Monday, January 15, 2007

Bizarre Government Accounting Rules

Many have probably heard that Sarbanes-Oxley Act is driving firms to list their shares on foreign stock markets and not on the US stock exchanges.

From an Apple representative on the show floor: so if you have a Core 2 Duo Macintosh, you have a card capable of 802.11b, g, and - surprise, surprise - n. (Well, apparently n draft 2, which may or may not be like the final ratified standard come 2008, but will be supported in multiple Apple products.) And Apple’s going to distribute software to let you unlock the n standard in that card, which offers superior bandwidth for all sorts of data, especially and including high-bitrate video. Great news, right?

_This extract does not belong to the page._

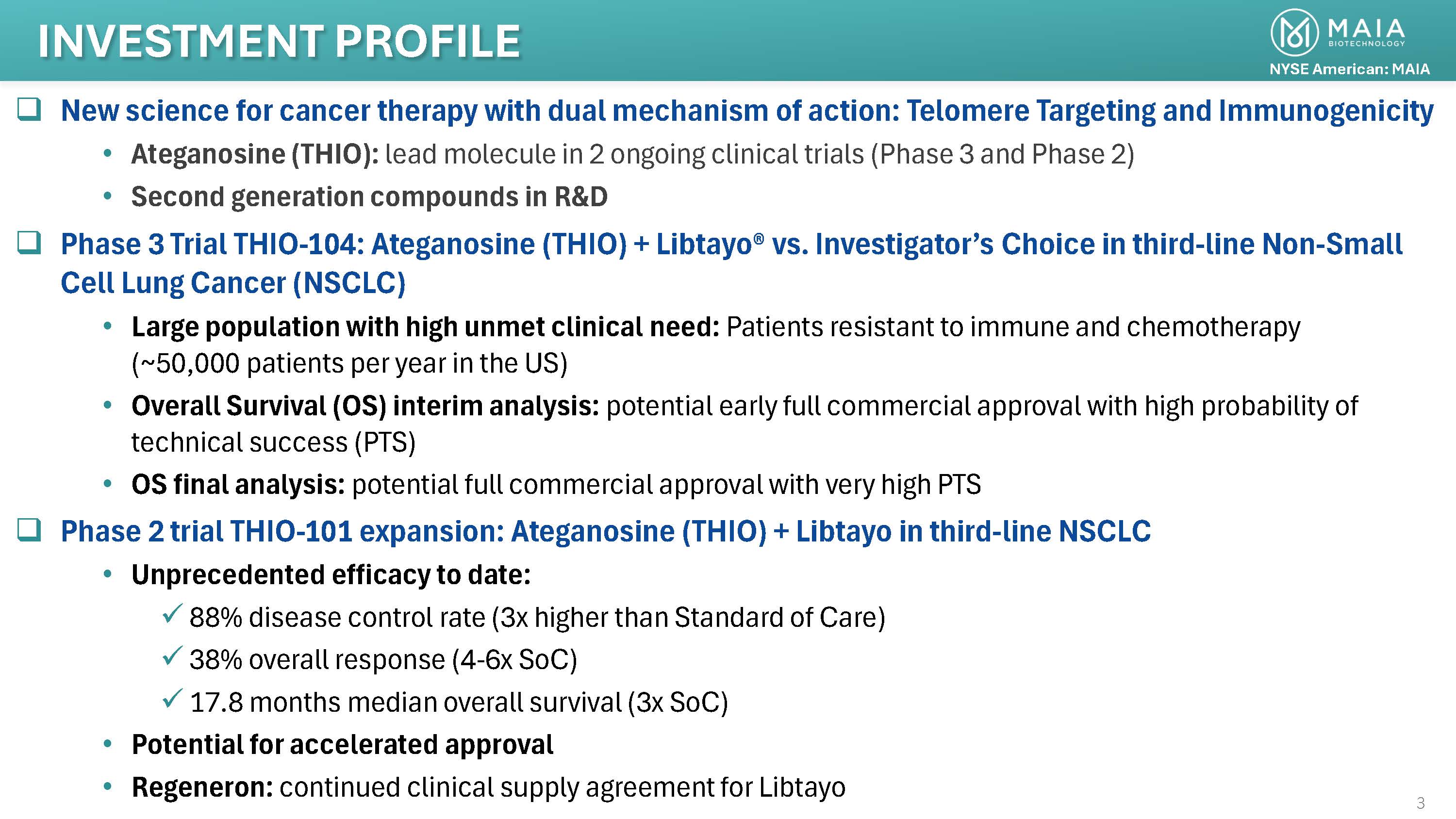Viewport: 1456px width, 819px height.
Task: Click the Unprecedented efficacy to date text
Action: pos(331,575)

I’m not going to claim to understand this next part, which really just makes no sense to me at all, but the claim Apple’s making is that it _can’t_ give you the 802.11n-unlocking software for free. The reason: the Core 2 Duo Macs weren’t advertised as 802.11n-ready, and a little law called the Sarbanes-Oxley Act supposedly prohibits Apple from giving away an unadvertised new feature for one of its products. Hence, said the Apple rep, the company’s not distributing new _features_ in Software Update any more, just _bug fixes._ Because of Sarbanes-Oxley. . . .

it’s about accounting. Because of the Act, the company believes that if it sells a product, then later adds a feature to that product, it can be held liable for improper accounting if it recognizes revenue from the product at the time of sale, given that it hasn’t finished delivering the product at that point. Ridiculous.